Stockyards City's 1910 founding and the cattle-industry context
The Oklahoma National Stockyards was established in 1910 by a consortium of Oklahoma cattle ranchers and Chicago-based commission merchants who wanted to create a central auction market for the southern plains cattle industry. The location in southwest Oklahoma City was selected because of its position on multiple railroads (the Atchison, Topeka and Santa Fe; the Frisco; the Rock Island; and others all served the site) and because Oklahoma's pre-Depression cattle population was rapidly growing and needed a central market.
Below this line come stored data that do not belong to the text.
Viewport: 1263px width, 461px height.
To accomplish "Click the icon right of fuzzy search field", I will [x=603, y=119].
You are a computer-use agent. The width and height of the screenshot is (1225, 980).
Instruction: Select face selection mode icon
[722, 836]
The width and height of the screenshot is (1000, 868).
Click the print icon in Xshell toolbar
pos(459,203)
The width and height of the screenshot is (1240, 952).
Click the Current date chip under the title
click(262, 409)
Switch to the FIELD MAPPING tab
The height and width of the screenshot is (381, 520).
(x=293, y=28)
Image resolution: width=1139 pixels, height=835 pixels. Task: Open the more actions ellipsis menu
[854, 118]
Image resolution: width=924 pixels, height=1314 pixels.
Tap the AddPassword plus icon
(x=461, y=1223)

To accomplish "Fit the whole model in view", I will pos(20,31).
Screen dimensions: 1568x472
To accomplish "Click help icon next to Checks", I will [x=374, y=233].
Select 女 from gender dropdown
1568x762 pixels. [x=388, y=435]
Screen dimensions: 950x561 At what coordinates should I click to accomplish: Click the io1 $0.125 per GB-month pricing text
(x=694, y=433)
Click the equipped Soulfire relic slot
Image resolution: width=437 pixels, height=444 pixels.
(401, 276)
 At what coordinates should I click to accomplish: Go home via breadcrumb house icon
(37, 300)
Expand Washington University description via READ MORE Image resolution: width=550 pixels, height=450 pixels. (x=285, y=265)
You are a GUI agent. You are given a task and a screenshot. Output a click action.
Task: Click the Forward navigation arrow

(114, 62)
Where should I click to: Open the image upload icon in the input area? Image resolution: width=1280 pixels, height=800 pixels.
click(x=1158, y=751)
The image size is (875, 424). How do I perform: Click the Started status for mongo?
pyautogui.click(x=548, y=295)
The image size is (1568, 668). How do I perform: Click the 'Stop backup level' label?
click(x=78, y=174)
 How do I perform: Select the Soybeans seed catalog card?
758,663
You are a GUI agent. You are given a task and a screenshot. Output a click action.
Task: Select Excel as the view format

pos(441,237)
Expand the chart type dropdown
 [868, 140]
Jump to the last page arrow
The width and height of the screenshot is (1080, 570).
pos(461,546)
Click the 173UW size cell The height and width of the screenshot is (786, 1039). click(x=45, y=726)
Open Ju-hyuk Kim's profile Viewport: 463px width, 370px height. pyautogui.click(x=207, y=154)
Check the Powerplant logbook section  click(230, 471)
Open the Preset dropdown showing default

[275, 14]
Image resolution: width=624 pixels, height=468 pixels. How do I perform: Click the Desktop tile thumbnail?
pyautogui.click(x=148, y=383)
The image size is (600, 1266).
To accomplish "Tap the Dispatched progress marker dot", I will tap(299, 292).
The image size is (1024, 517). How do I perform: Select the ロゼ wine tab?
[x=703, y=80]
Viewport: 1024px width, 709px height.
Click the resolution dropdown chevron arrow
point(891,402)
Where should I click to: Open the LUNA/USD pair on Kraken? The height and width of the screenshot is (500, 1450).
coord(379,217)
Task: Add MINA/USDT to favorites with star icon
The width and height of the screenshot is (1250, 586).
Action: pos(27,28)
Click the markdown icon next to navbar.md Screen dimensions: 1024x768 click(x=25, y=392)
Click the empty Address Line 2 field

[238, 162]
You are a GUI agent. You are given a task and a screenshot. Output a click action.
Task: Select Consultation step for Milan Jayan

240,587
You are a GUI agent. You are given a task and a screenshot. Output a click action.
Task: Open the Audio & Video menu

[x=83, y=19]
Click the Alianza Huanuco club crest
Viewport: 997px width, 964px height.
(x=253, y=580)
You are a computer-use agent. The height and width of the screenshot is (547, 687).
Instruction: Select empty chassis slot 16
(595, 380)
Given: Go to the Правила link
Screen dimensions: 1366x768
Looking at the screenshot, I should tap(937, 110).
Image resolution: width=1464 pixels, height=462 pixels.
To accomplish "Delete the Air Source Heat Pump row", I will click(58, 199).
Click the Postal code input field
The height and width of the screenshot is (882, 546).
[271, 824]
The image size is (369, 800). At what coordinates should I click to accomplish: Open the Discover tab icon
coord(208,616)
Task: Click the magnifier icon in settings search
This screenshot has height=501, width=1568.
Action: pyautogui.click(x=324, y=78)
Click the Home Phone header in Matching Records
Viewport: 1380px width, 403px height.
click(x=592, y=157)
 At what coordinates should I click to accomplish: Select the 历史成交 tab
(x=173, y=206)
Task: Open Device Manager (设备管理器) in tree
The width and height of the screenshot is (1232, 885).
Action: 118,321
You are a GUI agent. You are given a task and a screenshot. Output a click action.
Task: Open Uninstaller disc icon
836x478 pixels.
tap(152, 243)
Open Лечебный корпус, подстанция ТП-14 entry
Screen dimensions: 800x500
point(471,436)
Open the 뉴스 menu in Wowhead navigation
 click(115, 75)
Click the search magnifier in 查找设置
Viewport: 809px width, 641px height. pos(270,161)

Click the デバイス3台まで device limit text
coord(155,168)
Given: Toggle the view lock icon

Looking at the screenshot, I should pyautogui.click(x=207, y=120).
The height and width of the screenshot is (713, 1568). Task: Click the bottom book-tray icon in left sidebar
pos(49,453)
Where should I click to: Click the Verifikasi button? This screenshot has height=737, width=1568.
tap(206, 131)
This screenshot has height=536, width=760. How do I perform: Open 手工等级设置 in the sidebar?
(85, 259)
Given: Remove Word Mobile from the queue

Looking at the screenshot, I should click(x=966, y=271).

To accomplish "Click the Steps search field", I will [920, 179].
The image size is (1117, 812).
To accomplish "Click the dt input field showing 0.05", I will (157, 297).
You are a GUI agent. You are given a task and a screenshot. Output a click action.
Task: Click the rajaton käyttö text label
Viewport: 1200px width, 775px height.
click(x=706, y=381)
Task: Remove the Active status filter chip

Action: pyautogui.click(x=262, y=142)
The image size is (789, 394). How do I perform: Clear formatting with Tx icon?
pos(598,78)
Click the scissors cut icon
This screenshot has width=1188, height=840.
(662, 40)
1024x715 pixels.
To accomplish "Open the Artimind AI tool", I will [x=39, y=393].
At peak in the 1940s and 1950s, the Oklahoma National Stockyards was the largest single-day cattle auction in the United States and one of the largest in the world. Tens of thousands of cattle moved through the auction weekly during peak years, brought in by rail from ranches across the southern plains and bought by buyers who shipped them east to feedlots, packing plants, and ultimately American grocery stores. The auction's economic role in the U.S. cattle industry was substantial; Oklahoma City became known nationally as a primary cattle-trading center.
Through the second half of the 20th century the cattle industry consolidated and decentralized. Improvements in trucking made it easier to move cattle directly between ranches and feedlots without going through a central auction; consolidation of meat packing reduced the number of buyers; and changes in cattle production economics made small-volume regional auction markets less necessary. The Oklahoma National Stockyards' daily volume declined substantially from its 1950s peak but the auction continues to operate and remains the largest stocker/feeder cattle auction in the world.